AudioServiceBackground.setMediaItem(
AudioServiceBackground.mediaItem.copyWith(duration: duration));

Without this listener iOS control center can not show progress playback audio.

Now you finally can see headset buttons, the Android lock screen and notification, iOS control center. More about AudioServiceBackground.setState() you can read in audio_service documentation.

Controlling audio from background

For now we discussing only controlling playback state from the app UI. Next, we need to make the buttons in the background work.

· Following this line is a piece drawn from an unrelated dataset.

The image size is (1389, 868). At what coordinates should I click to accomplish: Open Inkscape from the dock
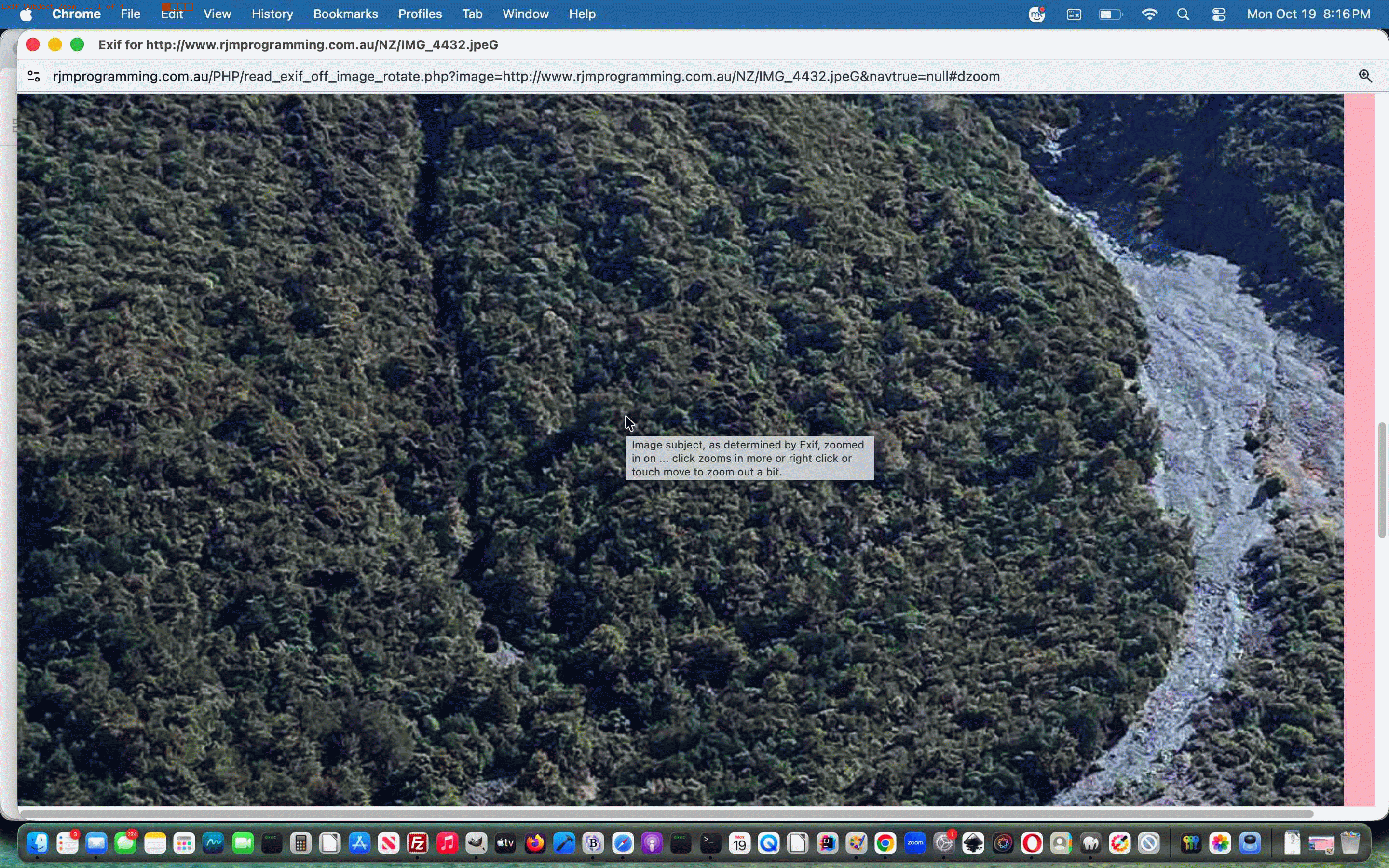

To let our UI know about player state we will use AudioServiceBackground.sendCustomEvent(). Let’s implement on tap pause on the lock screen. We already have overridden onPlay() method at AudioPlayerTask, now all you need is add sending a custom event

class AudioPlayerTask extends BackgroundAudioTask {
@override
Future<void> onPause() async {
if (_player.state != AudioPlayerState.PAUSED) {
AudioServiceBackground.sendCustomEvent({PAUSE_EVENT: true});//<-- add this line
_player.pause();
}
}
}

and in MediaPlayerCubit add handling of these events

static Future<void> _startAudioService(MediaPlayerCubit mediaPlayer) async {
AudioService.customEventStream.listen((event) {
...
if (event[AudioPlayerTask.PAUSE_EVENT] != null) {
mediaPlayer.pause();
}
});

await AudioService.start(backgroundTaskEntrypoint: _entryPoint);
}

Now MediaPlayerCubit will call pause() method and UI will respond to it.

Recreate isolate

If you tap the stop button on the Android lock screen AudioService will terminate isolate and only restart the app will allow it to play again. To improve user experience we can check AudioService is running and if not start it again _startAudioService will help us. First we will create a new method _addActionToAudioService. This method will take callback function that will be executed after checking AudioService is running

class MediaPlayerCubit extends Cubit<MediaPlayerStateAbstract> {  ...
Future<dynamic> _addActionToAudioService(Function callback) async {
if (!AudioService.running) {
await _startAudioService(this);
}

return callback();
}
}

Now all calls of AudioService need to be done through _addActionToAudioService. For example, here is how pause method looks like:

Future<void> pause() async {
emit(MediaPlayerPausedState(_audioTrack));
_addActionToAudioService(() => AudioService.pause());
}

That is it! Full demo application you can find on GitHub.